No pictures are to be included when the entries below are reproduced exactly.

○ ○ ○

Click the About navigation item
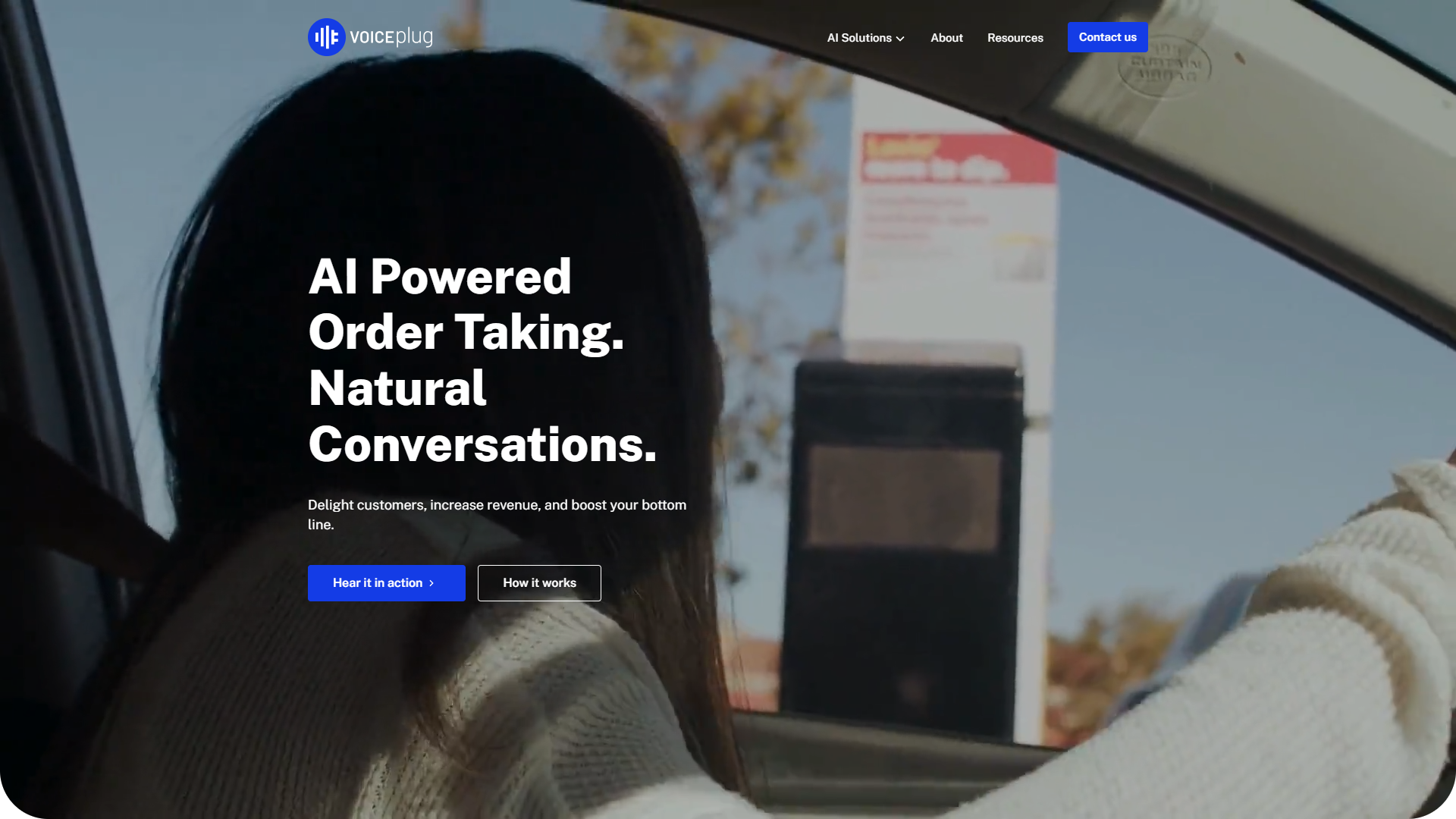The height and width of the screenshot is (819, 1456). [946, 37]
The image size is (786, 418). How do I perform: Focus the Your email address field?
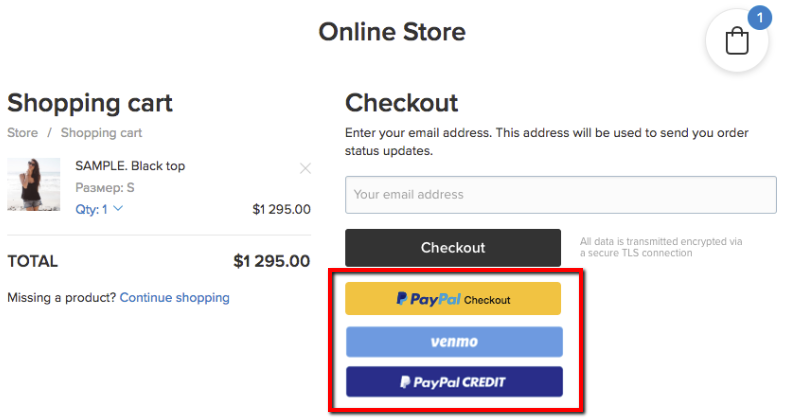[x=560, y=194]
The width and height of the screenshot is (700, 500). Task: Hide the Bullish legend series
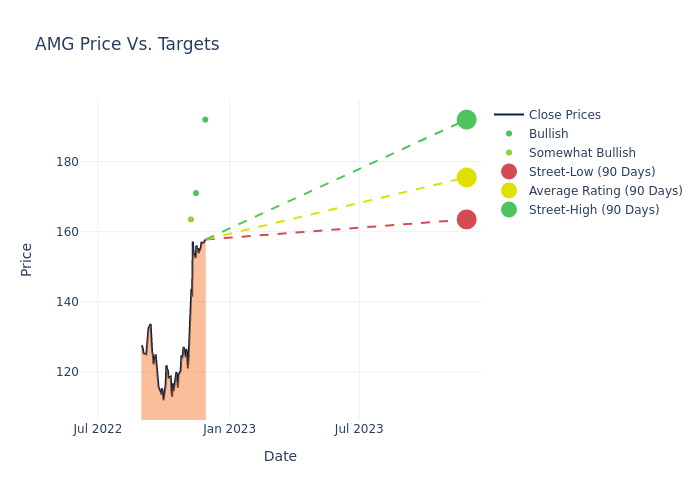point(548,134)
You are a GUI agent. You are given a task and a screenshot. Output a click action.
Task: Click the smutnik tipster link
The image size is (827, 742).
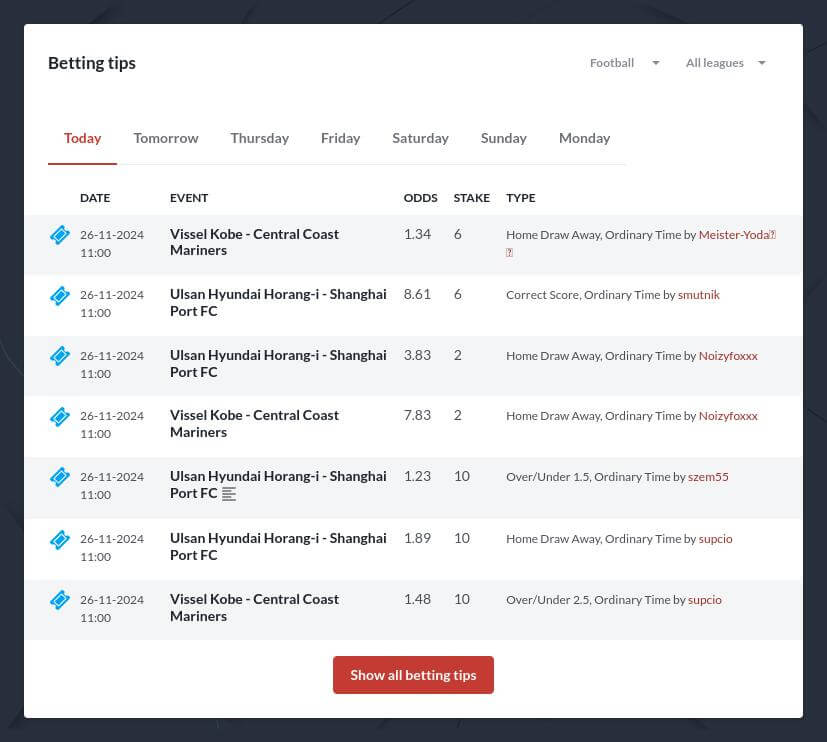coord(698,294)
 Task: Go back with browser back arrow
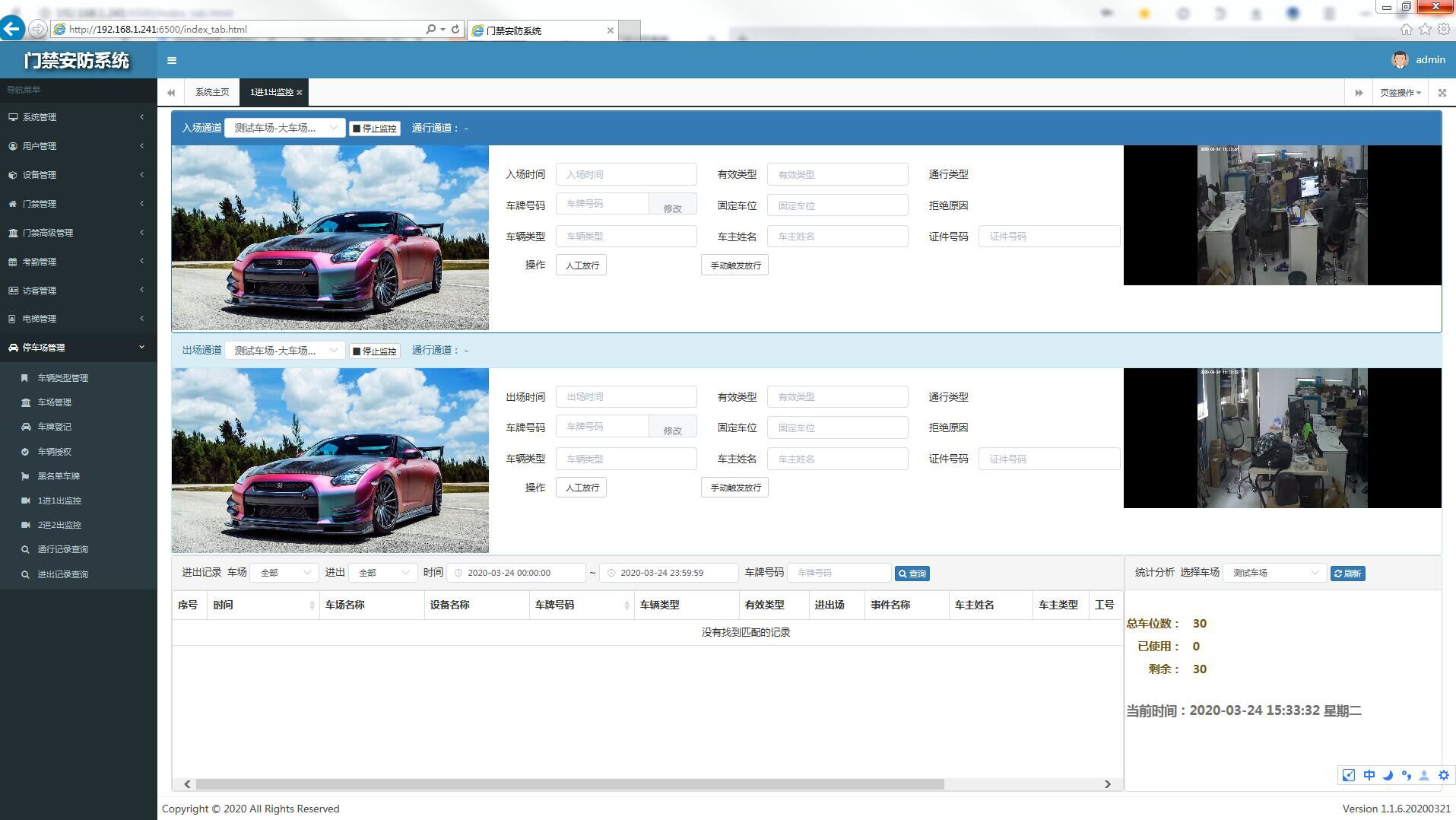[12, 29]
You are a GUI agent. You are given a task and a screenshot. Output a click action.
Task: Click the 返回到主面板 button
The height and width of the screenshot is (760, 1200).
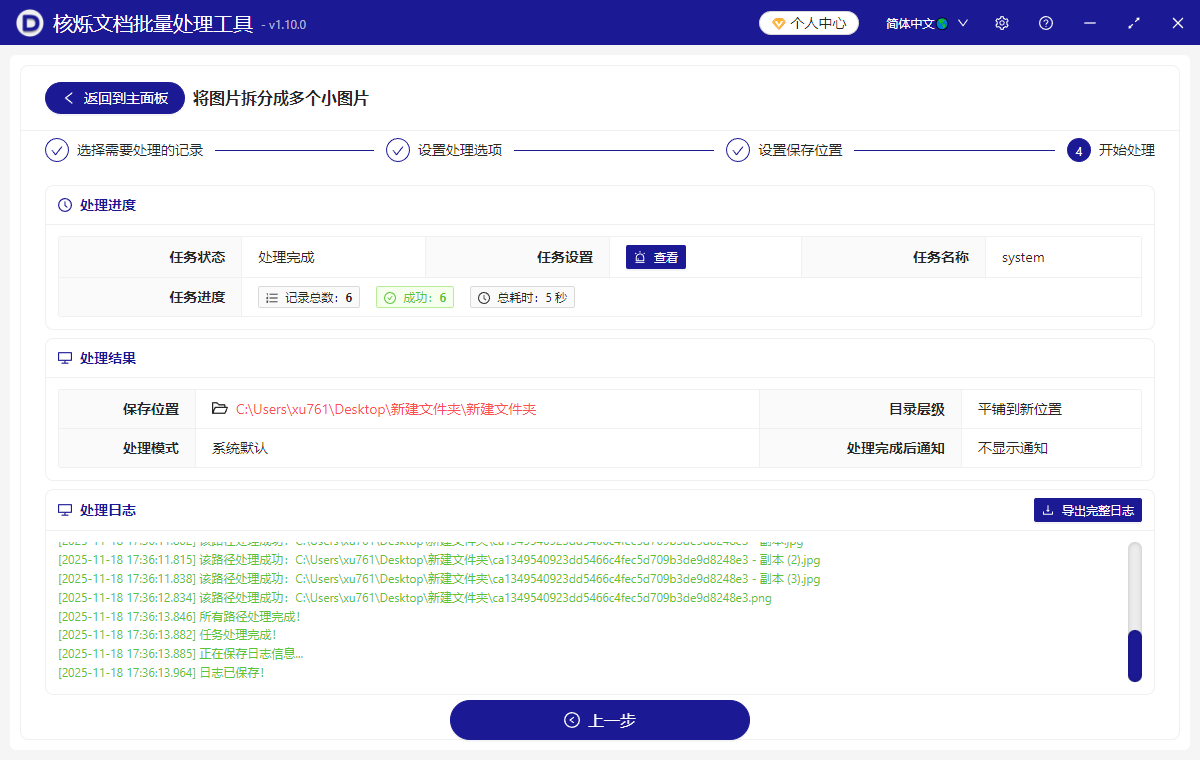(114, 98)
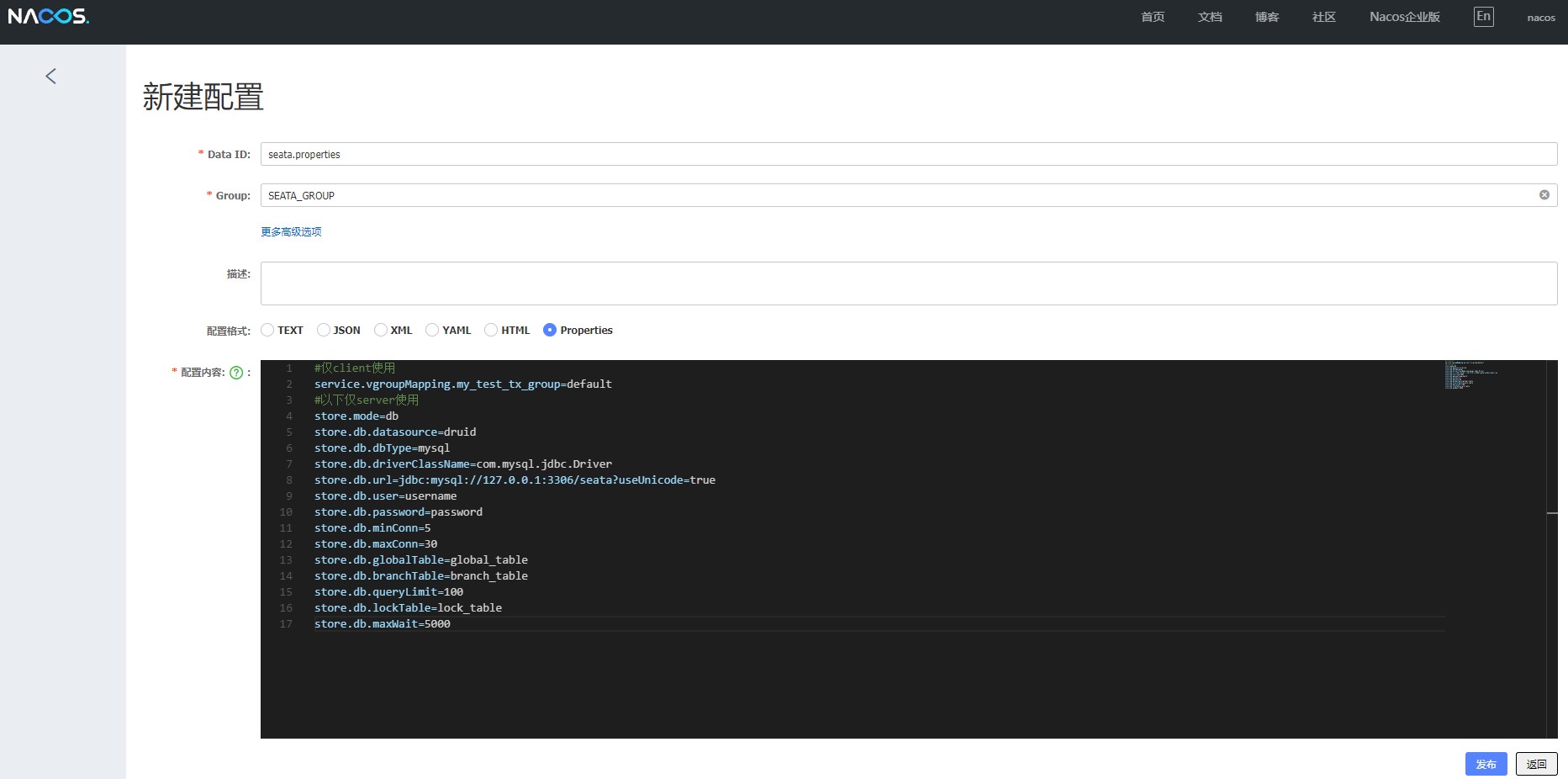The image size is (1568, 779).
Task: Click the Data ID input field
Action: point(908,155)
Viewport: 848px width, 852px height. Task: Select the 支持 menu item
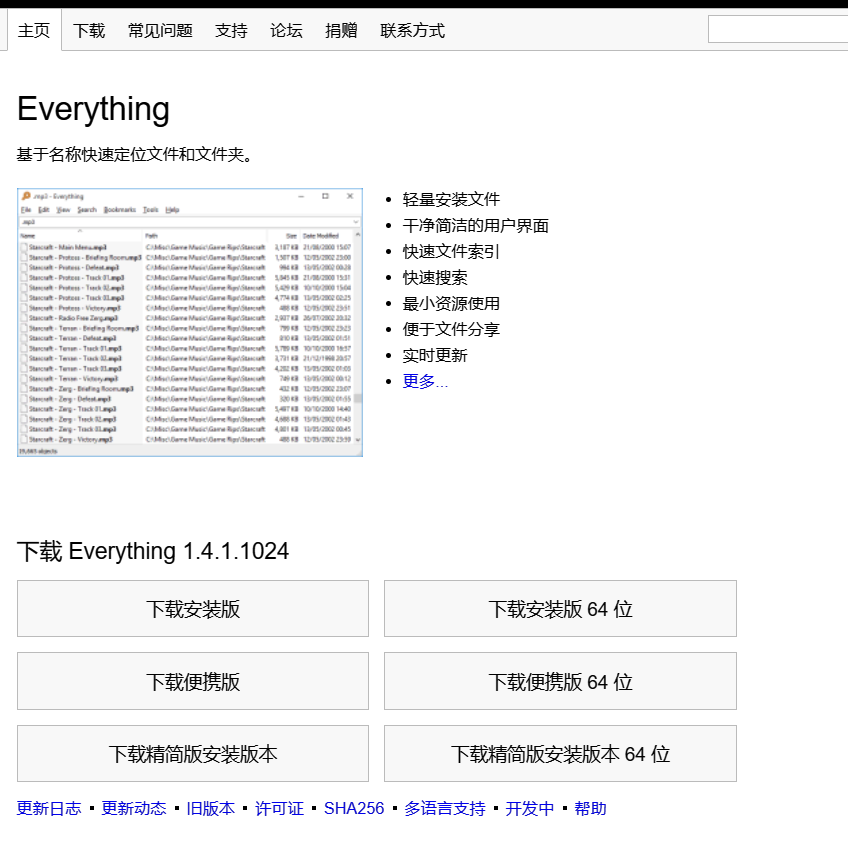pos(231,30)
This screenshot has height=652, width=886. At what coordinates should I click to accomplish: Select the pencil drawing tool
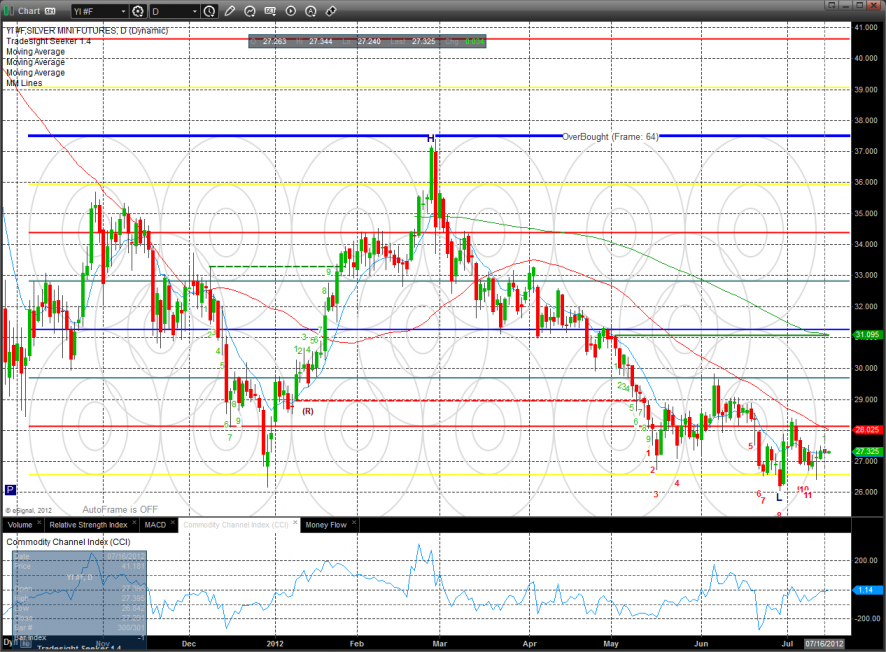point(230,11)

○ ○ ○

* **Answer to the problem**:
Click the About navigation item
The height and width of the screenshot is (819, 1456). [946, 37]
The image size is (786, 418). How do I perform: Focus the Your email address field?
[x=560, y=194]
The width and height of the screenshot is (700, 500). Task: Hide the Bullish legend series
point(548,134)
You are a GUI agent. You are given a task and a screenshot. Output a click action.
Task: Click the smutnik tipster link
The image size is (827, 742).
coord(698,294)
 Task: Go back with browser back arrow
[12, 29]
You are a GUI agent. You are given a task and a screenshot. Output a click action.
Task: Click the 返回到主面板 button
The height and width of the screenshot is (760, 1200).
(114, 98)
The image size is (1568, 779).
Task: Click the Data ID input field
Action: point(908,155)
Viewport: 848px width, 852px height. Task: Select the 支持 menu item
pos(231,30)
This screenshot has height=652, width=886. At what coordinates should I click to accomplish: Select the pencil drawing tool
point(230,11)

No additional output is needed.